*Stated problem:* Please copy the items below, changing "How do I perform" to "How can I carry out" wherever it occurs and keeping everything else the same. Leave out the pictures.

## start Listed entries

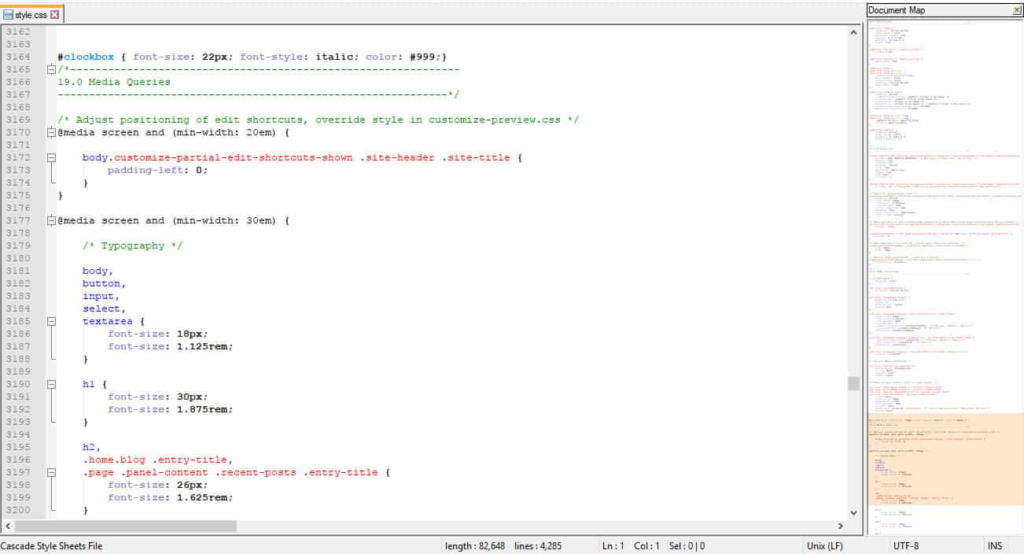Viewport: 1024px width, 554px height.
Task: Close the style.css tab with red X
Action: coord(55,15)
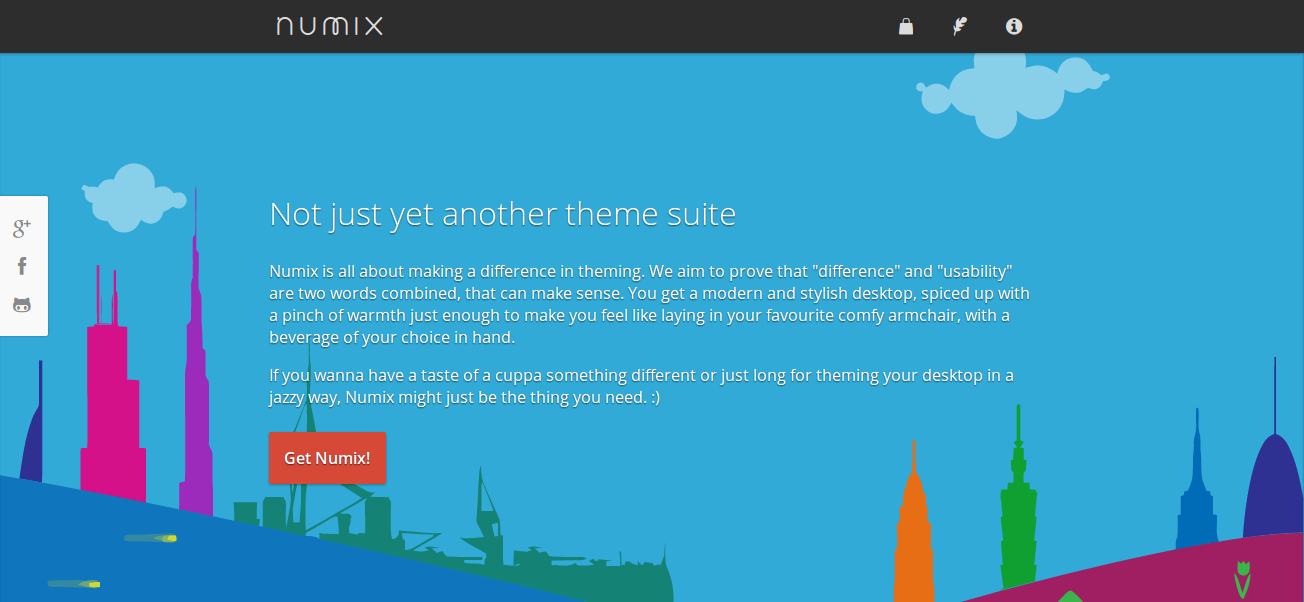Click the Google+ icon in sidebar
Image resolution: width=1304 pixels, height=602 pixels.
[x=21, y=228]
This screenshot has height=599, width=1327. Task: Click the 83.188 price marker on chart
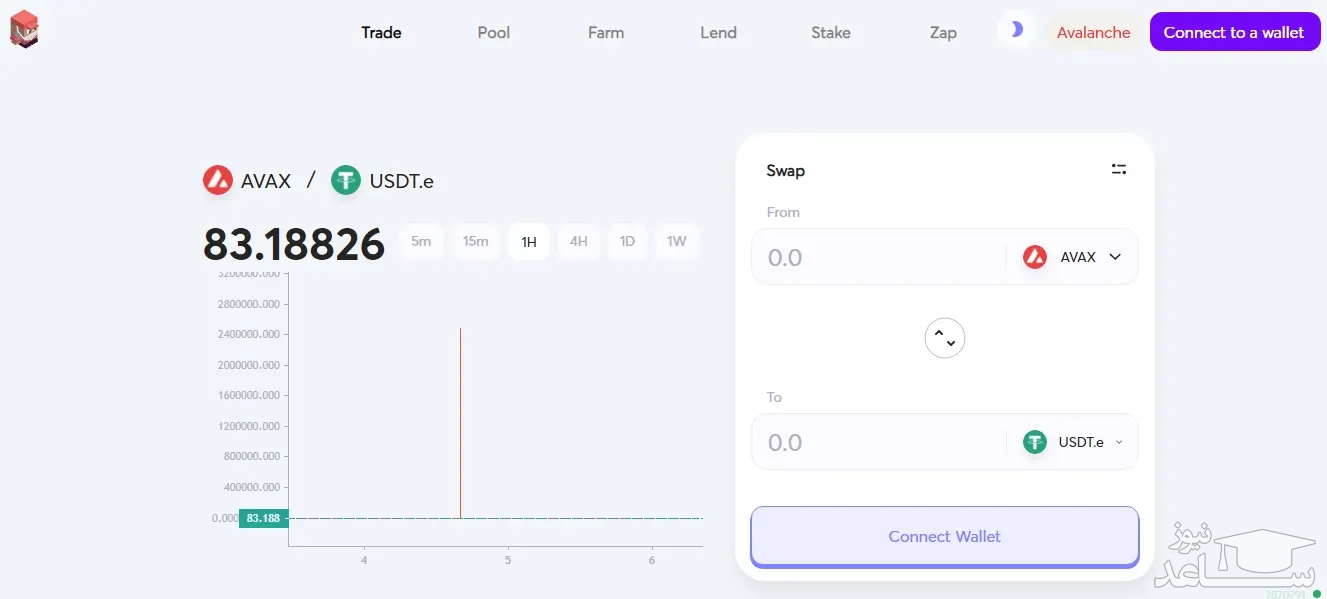(263, 518)
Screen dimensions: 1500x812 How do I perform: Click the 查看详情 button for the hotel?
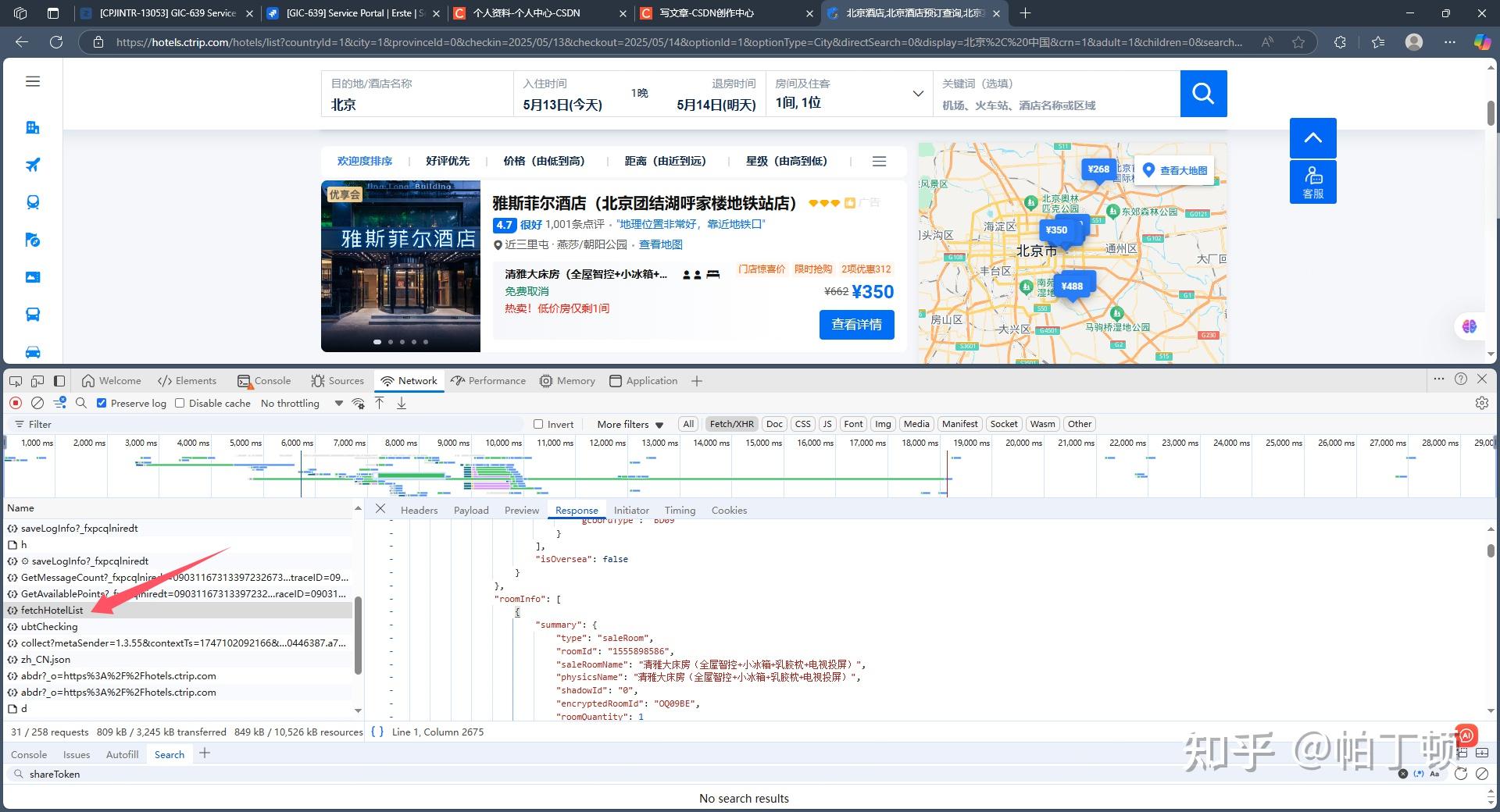pos(856,325)
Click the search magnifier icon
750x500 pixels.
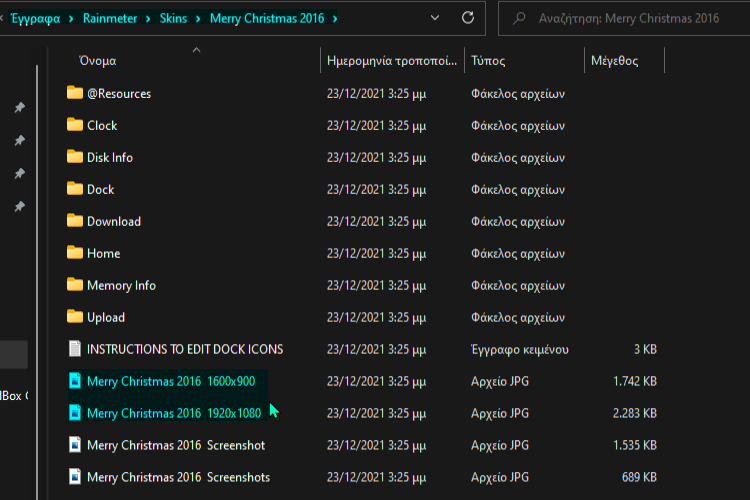(519, 18)
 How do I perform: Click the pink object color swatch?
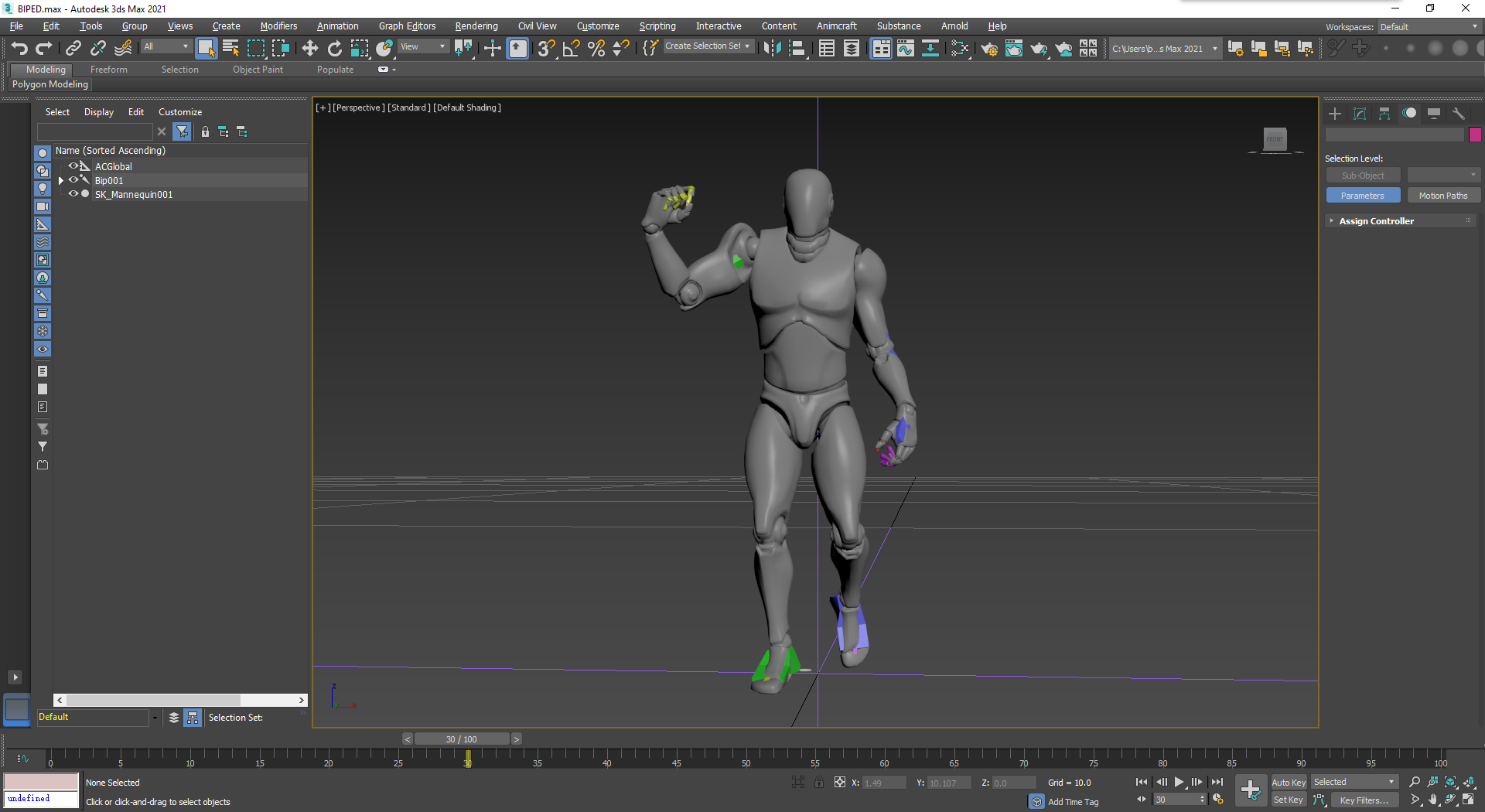tap(1475, 135)
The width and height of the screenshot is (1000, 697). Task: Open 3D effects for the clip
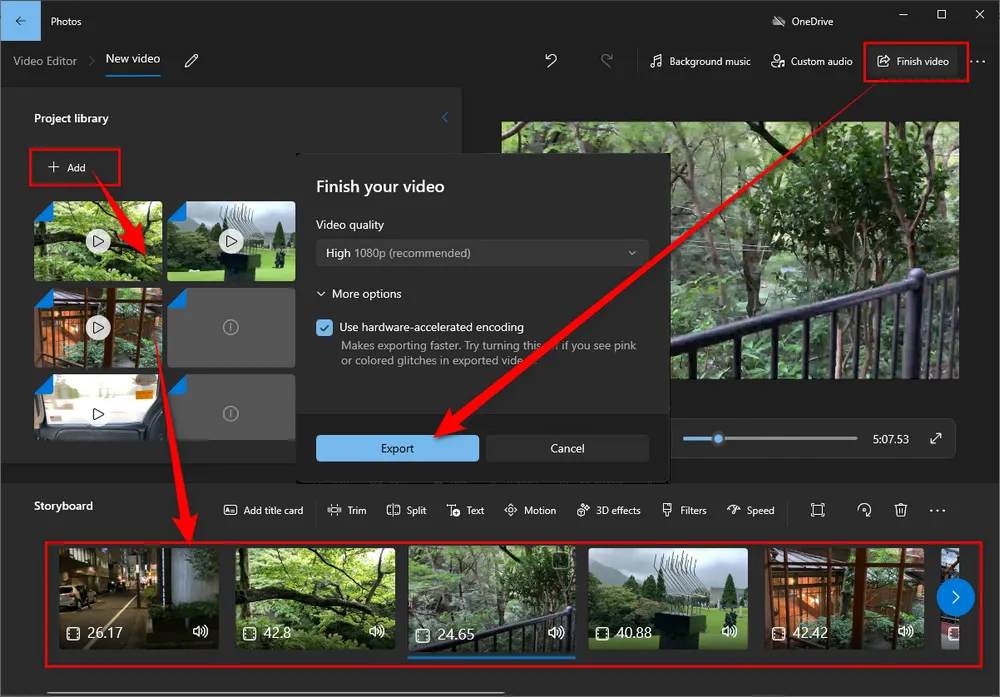click(608, 510)
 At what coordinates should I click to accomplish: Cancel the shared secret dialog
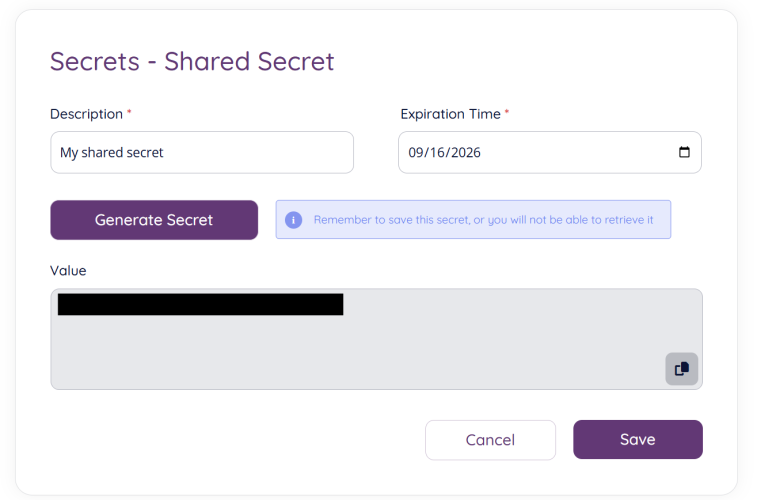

## end Listed entries

*Result of the task:*
Viewport: 1024px width, 554px height.
Task: Close the style.css tab with red X
Action: coord(55,15)
Click the Google+ icon in sidebar
Image resolution: width=1304 pixels, height=602 pixels.
[x=21, y=228]
This screenshot has height=599, width=1327. Task: Click the 83.188 price marker on chart
(263, 518)
Screen dimensions: 1500x812 How can I carry out: Click the 查看详情 button for the hotel?
pos(856,325)
Click the search magnifier icon
750x500 pixels.
(519, 18)
 How can I carry out: Click the pink object color swatch?
tap(1475, 135)
The width and height of the screenshot is (1000, 697). Task: Open 3D effects for the clip
click(608, 510)
 At what coordinates should I click to accomplish: Cancel the shared secret dialog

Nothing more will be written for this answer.